Poor marketing, lacklustre designs and a flood of batik products made from cheap dyes has ruined a cottage industry that was once a fledgling export market providing popular products for foreign visitors.
"The aesthetic quality of batik products has regressed from creative design to realistic portrayals of coconut palms, elephant pageants and other trite objects," said batik designer Laki Senanayake.
Senanayake said many items such as table linen, clothing and tapestries were designed specifically for the tourism industry and so had been relegated to the status of "cheap souvenir".
"That image must change," he said.Tourism, which boomed in the 1980s, has declined sharply as the tropical island battles a three-decade bloody war with ethnic Tamil Tiger rebels.
As the tourist dollar dried up, the batik industry also began to falter.
"Today we have a handful of big designers and some 3,000 people working in the batik field," said Buddhi Keerthisena, chairman of the local craft council.
"That's a fraction of what the industry was in the golden years, before the tourism industry collapsed due to the war."
The craft council said some 10,000 people were employed in the 1980s.
"We are hoping designer fashions will revive the industry," he said.
Yolanda Aluwihare says she has maintained steady export orders since the 1970s with a business model that exploits the wide variety that batik can offer.

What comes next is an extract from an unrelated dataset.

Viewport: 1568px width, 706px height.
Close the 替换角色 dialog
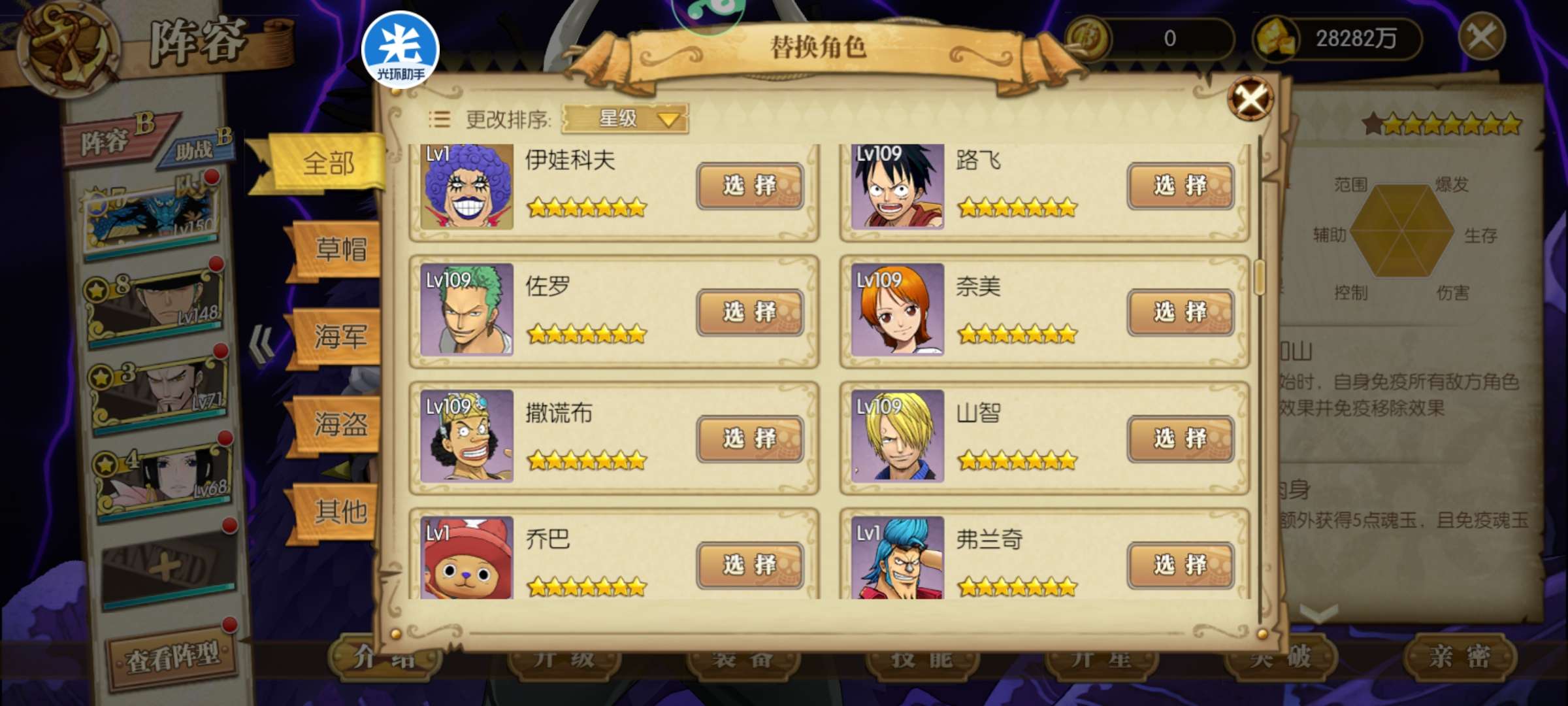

She mixes up her line of fashionable clothing with satin, silk, applique work, jute cloth, lace, embroidery, sequins and light ornaments.
Drawing inspiration from nature and animals, Aluwihare's flowing clothes are snapped up by fashion lovers in the Middle East, Europe and Japan, she said, adding that a seven-yard sari retailed for around 37,000 rupees (350 dollars).

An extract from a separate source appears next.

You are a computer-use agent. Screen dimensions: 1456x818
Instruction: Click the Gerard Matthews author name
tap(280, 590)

"I often experiment with new fabric and accessories to give simple designs that extra sparkling effect," Aluwihare said.
Here in the sleepy coastal village of Koswadiya 75 kilometres (50 miles) north of Colombo, designer Dharshi Keerthisena, of Buddhi Arts, is creating batik swimwear, beach wraps, bridal gowns and even denims.
"Traditional batiks use bright colours. I work with a lot of pastels on different fabrics that are not associated with batiks like twill, voile, silk chiffons and silk georgette for saris," she said.
The results are stunning -- candy pinks have motifs of deep purple and violet while bright orange adds a touch of glamour to a stark black design.
Turning their back on modernisation, local designers use firewood to heat the water to boil the fabric and they sun-dry each stage of production. Their electric sewing machines and irons are the only modern conveniences used.
"It's a complex art to learn and very time-consuming. For instance it takes about 10 days to finish one hand-dyed sari," said Indra Padmini, 41, a veteran batik artisan.
There is no right or wrong way in creating batik products, as hot wax seeps through the fabric to make both sides identical, Padmini said.
Batiks represent only a tiny fraction of Sri Lanka's 3.5-billion-dollar clothing export industry and are considered minuscule by global standards.
But local designers see a window of opportunity despite luxury goods feeling the pinch of the global credit crunch.
"I've not felt the pinch yet, touch wood," said Aluwihare.
The craft council's Keerthisena says they are gradually introducing batik into local fashion study courses to give a fresh outlook to the ancient art.
"Hopefully, we will get more supermodels to strut the world's catwalks in our designs," she said.